== WHAT YOU ARE ASKED TO DO ==
Omit the images and reproduce the rest of the entries exactly.

PROVIDED RECORDS Start Marker

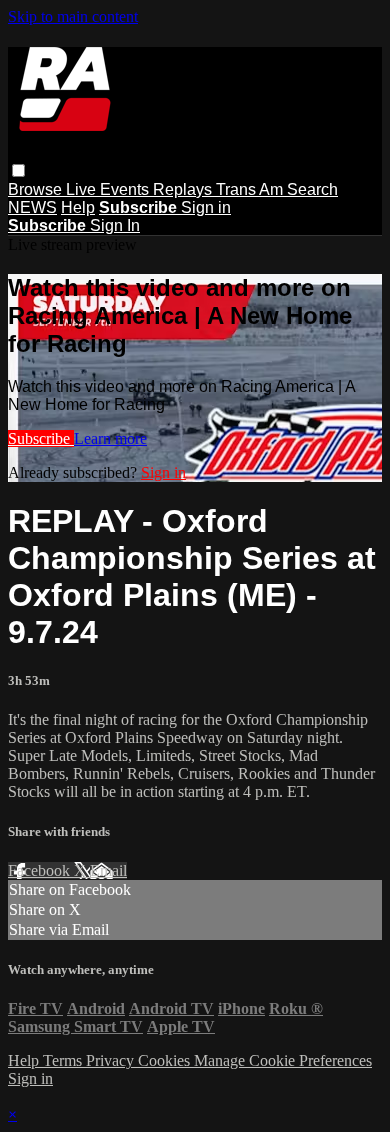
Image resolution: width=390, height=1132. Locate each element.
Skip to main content (73, 16)
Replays (184, 189)
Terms (64, 1060)
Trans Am (251, 189)
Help (78, 207)
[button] (18, 170)
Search (312, 189)
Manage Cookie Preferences (283, 1060)
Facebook (41, 870)
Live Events (109, 189)
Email (108, 870)
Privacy (112, 1060)
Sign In (115, 225)
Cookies (166, 1060)
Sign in (206, 207)
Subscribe (41, 438)
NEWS (32, 207)
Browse (37, 189)
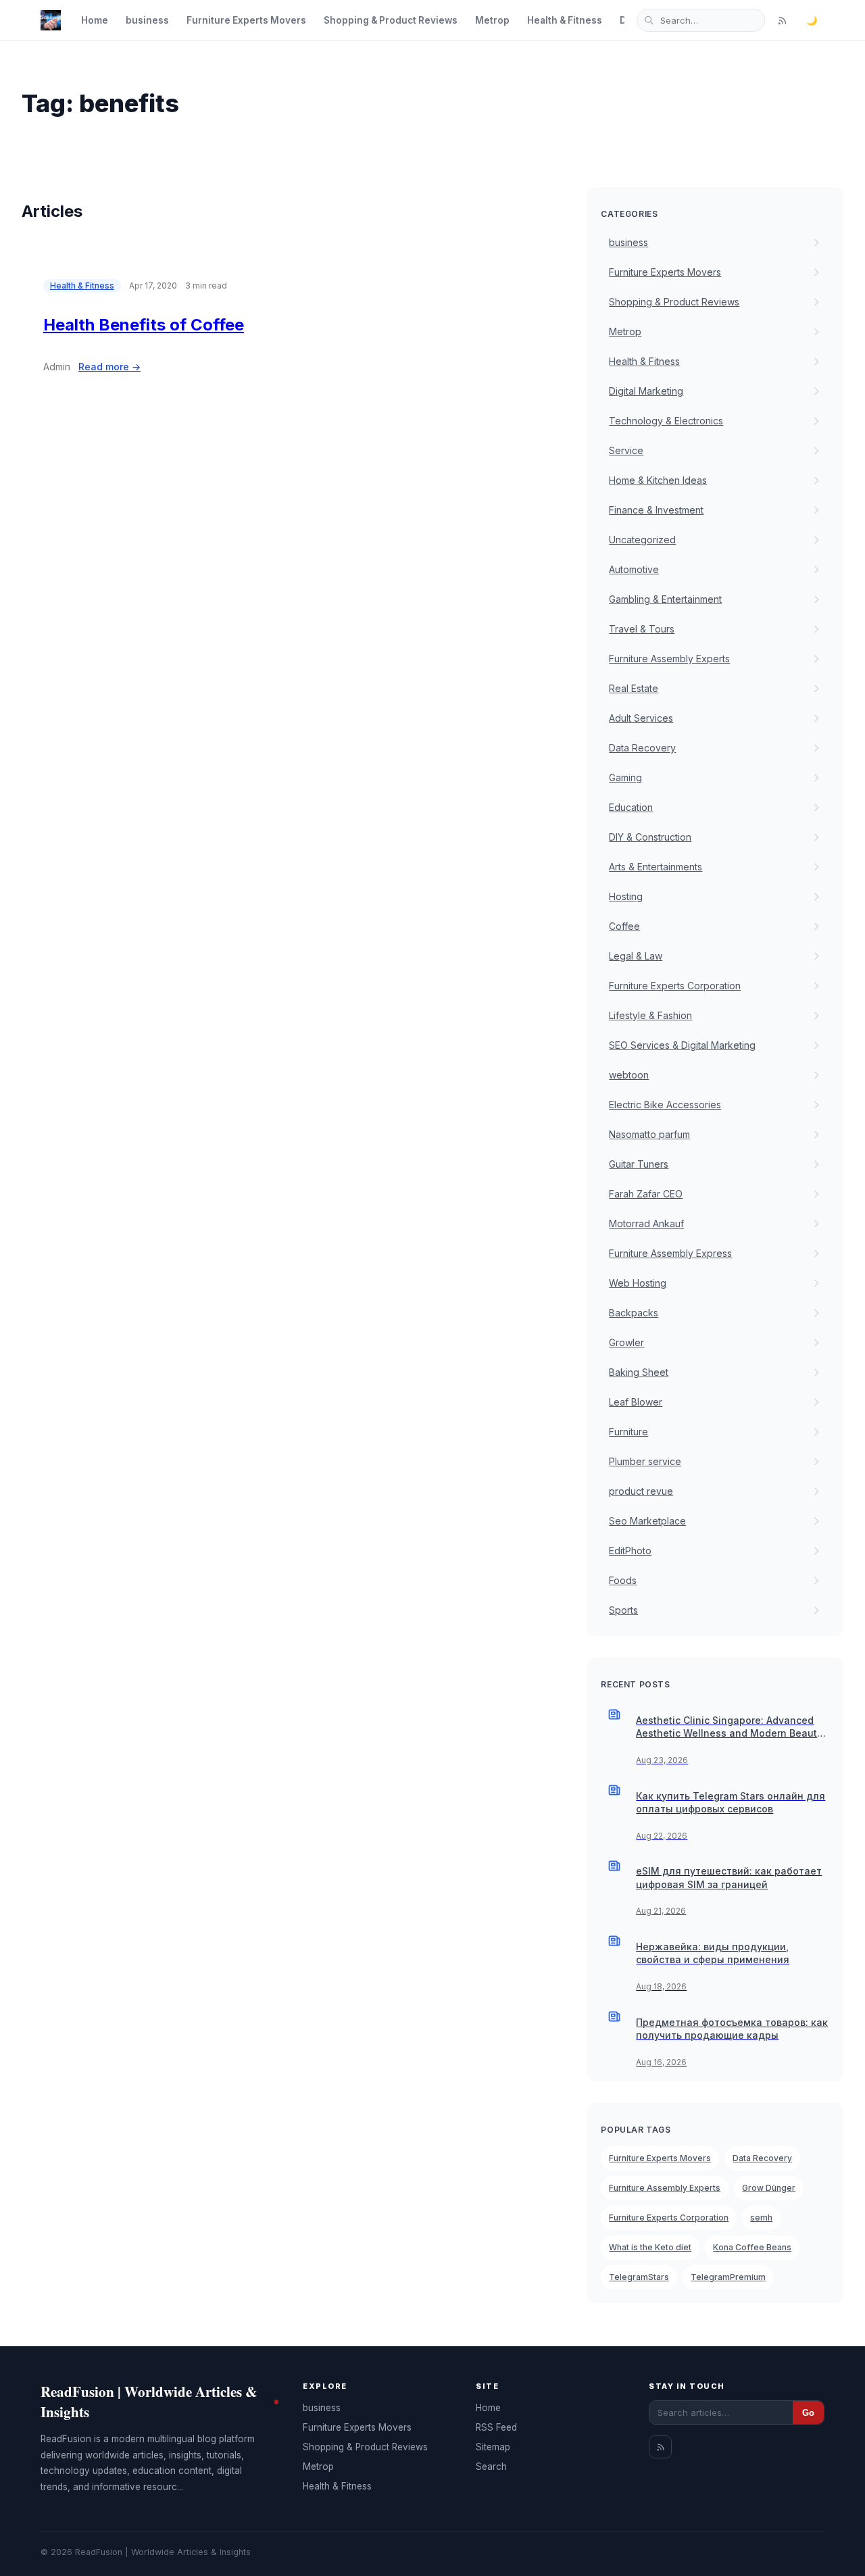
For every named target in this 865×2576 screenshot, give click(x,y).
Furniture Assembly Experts (664, 2188)
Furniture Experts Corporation (668, 2217)
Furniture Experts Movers (246, 20)
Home (94, 20)
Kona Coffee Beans (752, 2247)
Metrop (492, 20)
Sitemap (493, 2447)
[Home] (51, 20)
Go (808, 2413)
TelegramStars (639, 2277)
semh (761, 2217)
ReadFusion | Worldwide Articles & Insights (149, 2401)
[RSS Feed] (782, 20)
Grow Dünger (768, 2188)
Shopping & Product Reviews (391, 20)
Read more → (109, 366)
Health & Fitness (564, 20)
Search (491, 2466)
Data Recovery (762, 2158)
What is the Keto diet (650, 2247)
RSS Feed (496, 2427)
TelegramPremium (728, 2277)
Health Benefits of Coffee (143, 325)
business (147, 20)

PROVIDED RECORDS End Marker

== OUTPUT ==
Image resolution: width=390, height=1132. Locate each element.
Skip to main content (73, 16)
Replays (184, 189)
Terms (64, 1060)
Trans Am (251, 189)
Help (78, 207)
[button] (18, 170)
Search (312, 189)
Manage Cookie Preferences (283, 1060)
Facebook (41, 870)
Live Events (109, 189)
Email (108, 870)
Privacy (112, 1060)
Sign In (115, 225)
Cookies (166, 1060)
Sign in (206, 207)
Subscribe (41, 438)
NEWS (32, 207)
Browse (37, 189)
For every named target in this 865×2576 screenshot, give click(x,y).
Furniture Assembly Experts (664, 2188)
Furniture Experts Corporation (668, 2217)
Furniture Experts Movers (246, 20)
Home (94, 20)
Kona Coffee Beans (752, 2247)
Metrop (492, 20)
Sitemap (493, 2447)
[Home] (51, 20)
Go (808, 2413)
TelegramStars (639, 2277)
semh (761, 2217)
ReadFusion | Worldwide Articles & Insights (149, 2401)
[RSS Feed] (782, 20)
Grow Dünger (768, 2188)
Shopping & Product Reviews (391, 20)
Read more → (109, 366)
Health & Fitness (564, 20)
Search (491, 2466)
Data Recovery (762, 2158)
What is the Keto diet (650, 2247)
RSS Feed (496, 2427)
TelegramPremium (728, 2277)
Health Benefits of Coffee (143, 325)
business (147, 20)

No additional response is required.